A recent New York Times article[1] described the plight of a former computer programmer who decided to devote himself full time to the creation of the definitive Vincent van Gogh Web site. Over the course of five years, David Brooks collected, scanned and digitally reproduced copies of every known work of van Gogh, including paintings, drawings, watercolors, sketches and letters -- to and from van Gogh. The resulting Web site, The Vincent van Gogh Gallery,[2] is very attractive and comprehensive.

Brooks was extremely upset to learn that someone in the Netherlands had also created a Web site devoted to van Gogh, and had apparently copied many of the graphical images that Brooks had made. Furthermore, the site contained the translated text of the 864 letters that Brooks had compiled. The resulting Web site, About Van Gogh Art,[3] is also very attractive and comprehensive.

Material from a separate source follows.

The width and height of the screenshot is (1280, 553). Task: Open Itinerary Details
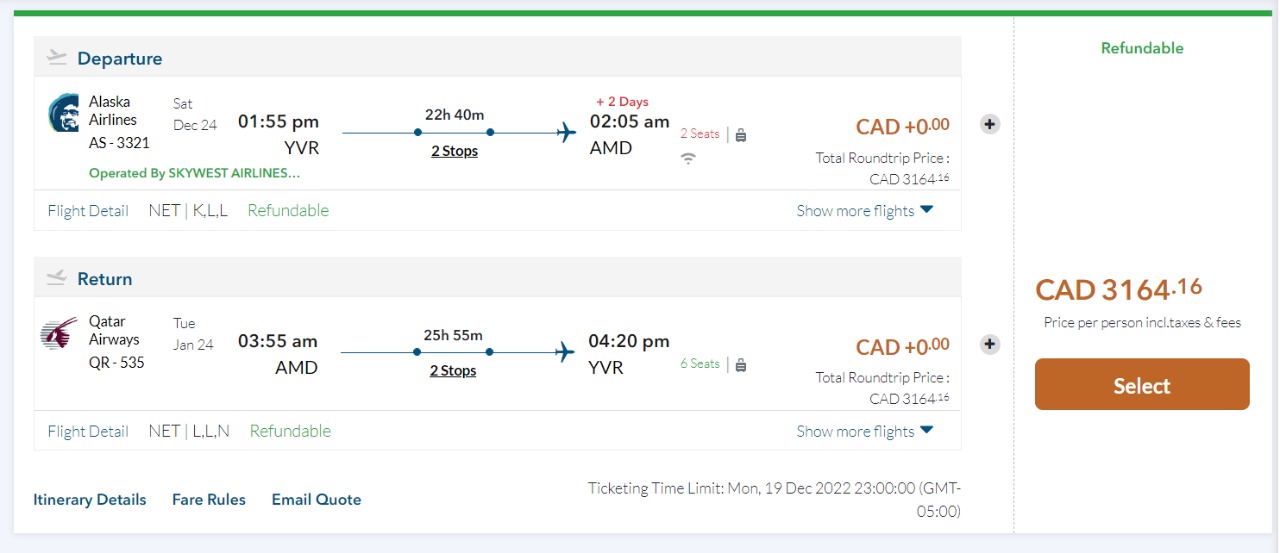click(90, 499)
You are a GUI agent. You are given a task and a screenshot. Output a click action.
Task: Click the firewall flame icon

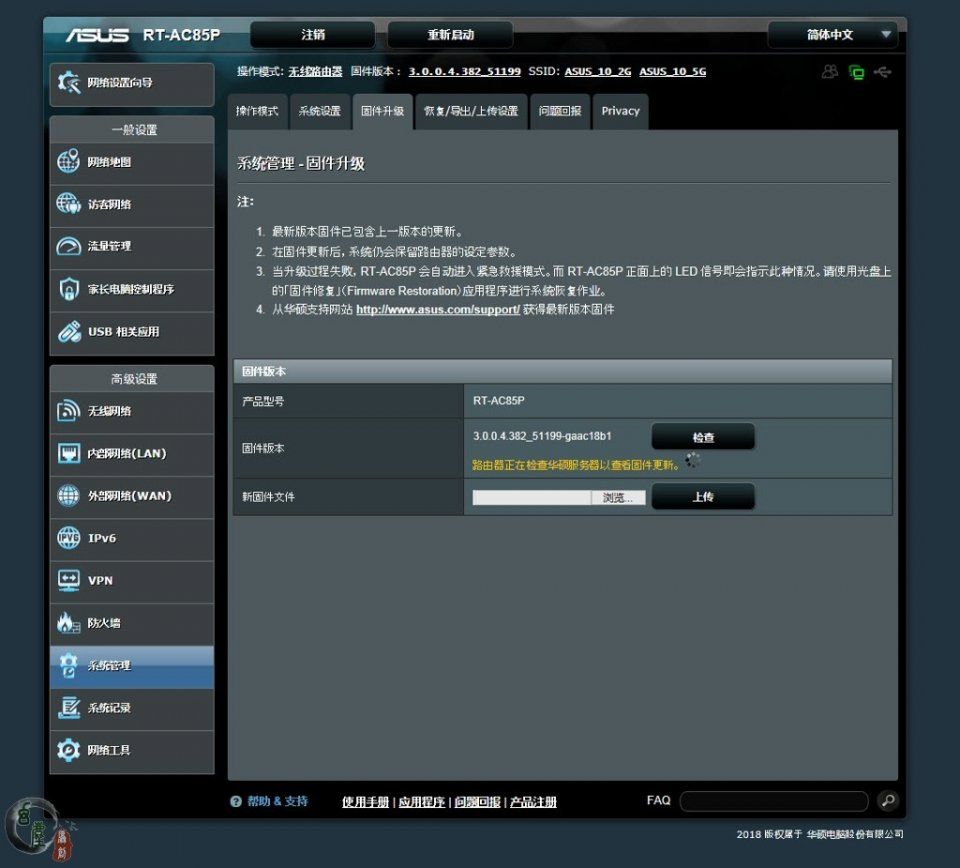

Brooks said it took him five years to compile his site, but "the man who stole my site was able to do it in a matter of two hours."[4] Brooks said there were about 15 images that "you simply can't find anywhere else in color, and I found them on this guy's Web site, the same size, pixel for pixel."[5]

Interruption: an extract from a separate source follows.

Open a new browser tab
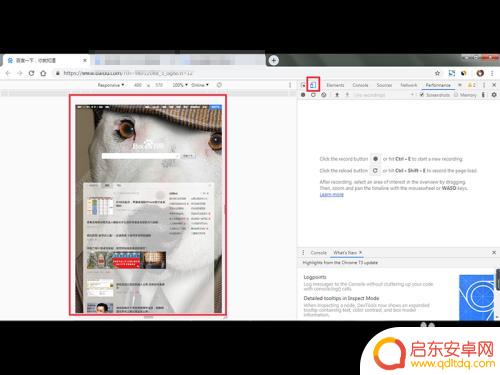(274, 60)
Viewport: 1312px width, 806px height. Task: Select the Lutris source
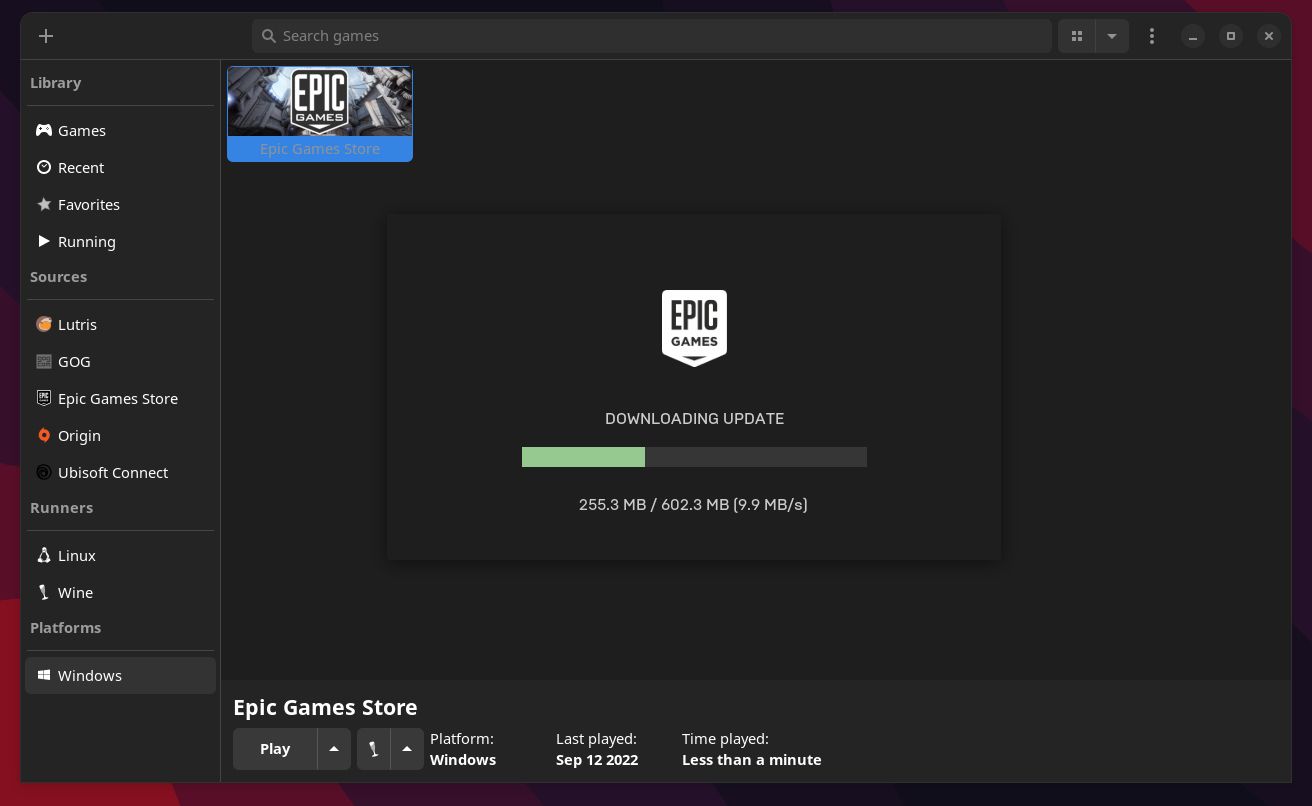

What was possibly even more painful for Brooks to discover was that most of what had been copied was done so legally. Other than the translated letters,[6] which are subject to copyright protection as derivative works,[7] the rest of the material is part of the public domain and, therefore, freely copyable.[8]

Many a reader may sympathize with the plight of David Brooks, who painstakingly, tediously, even lovingly, gathered a great deal of information over a long period of time to create an excellent Web site. However, copyright law does not help him in this situation. In fact, its primary purpose demands that it permit this kind of copying. David Brooks compiled a database containing primarily public domain works. These works cannot be afforded any further protection under copyright law. Instead, if there were any protection to be found, it would be for the creativity in the compilation of the Web site as a whole.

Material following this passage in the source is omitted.